- Born: Ethel Margaret Luis 28 August 1898
- Died: 30 May 1998 (aged 99) Broughty Ferry
- Citizenship: British
- Education: Royal Holloway College; Royal College of Science, Imperial College; University of St Andrews;
- Known for: Chemist
- Scientific career
- Fields: Chemistry
- Workplaces: University of Dundee

= Ethel Luis =

Irish chemist and pharmacist (1862-1904)

Ether Margaret Luis (28 August 1898 – 30 May 1998) was a Scottish chemist who was one of the first women appointed to the chemistry staff of the University of Dundee during the Second World War.

== Early life and education ==
Luis was born in 1898 in Dundee, Scotland. Her father Theo G. Lewis was a spinner and manufacturer with Bloomfield, Dundee.

Luis was educated at Royal Holloway College from 1918 to 1921, obtaining a BSc, Honours.

She is also listed as attending Imperial College at the Royal College of Science, before returning to Scotland to obtain her PhD from the University of St. Andrews in 1931.

== Professional career ==
Luis worked at the University of Dundee from 1929 to 1941 and became a chemistry demonstrator in 1938.
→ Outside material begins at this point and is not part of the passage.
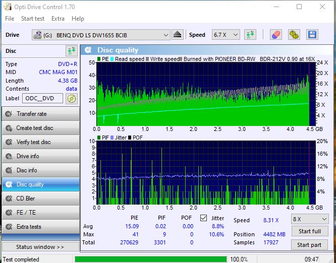Open the CD Bler test panel

coord(40,199)
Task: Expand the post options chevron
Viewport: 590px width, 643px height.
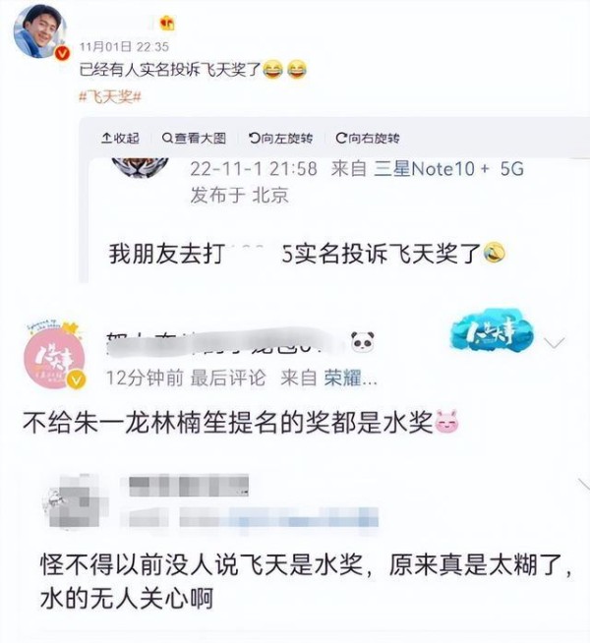Action: pos(555,342)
She published nine research papers, as author and co-author.

In 1939, at the outbreak of the Second World War, Luis was promoted to Assistant Lecturer. This role was terminated at the end of the war in 1945 when the male faculty returned from their war duties.

== Selected publications ==

- The isomeric mandelohydrazones of benzoin, Journal of the Chemical Society, 1941, p.647-652

== Later life ==
Luis died in 1998 at the age of 99. Little more is known about her life and works.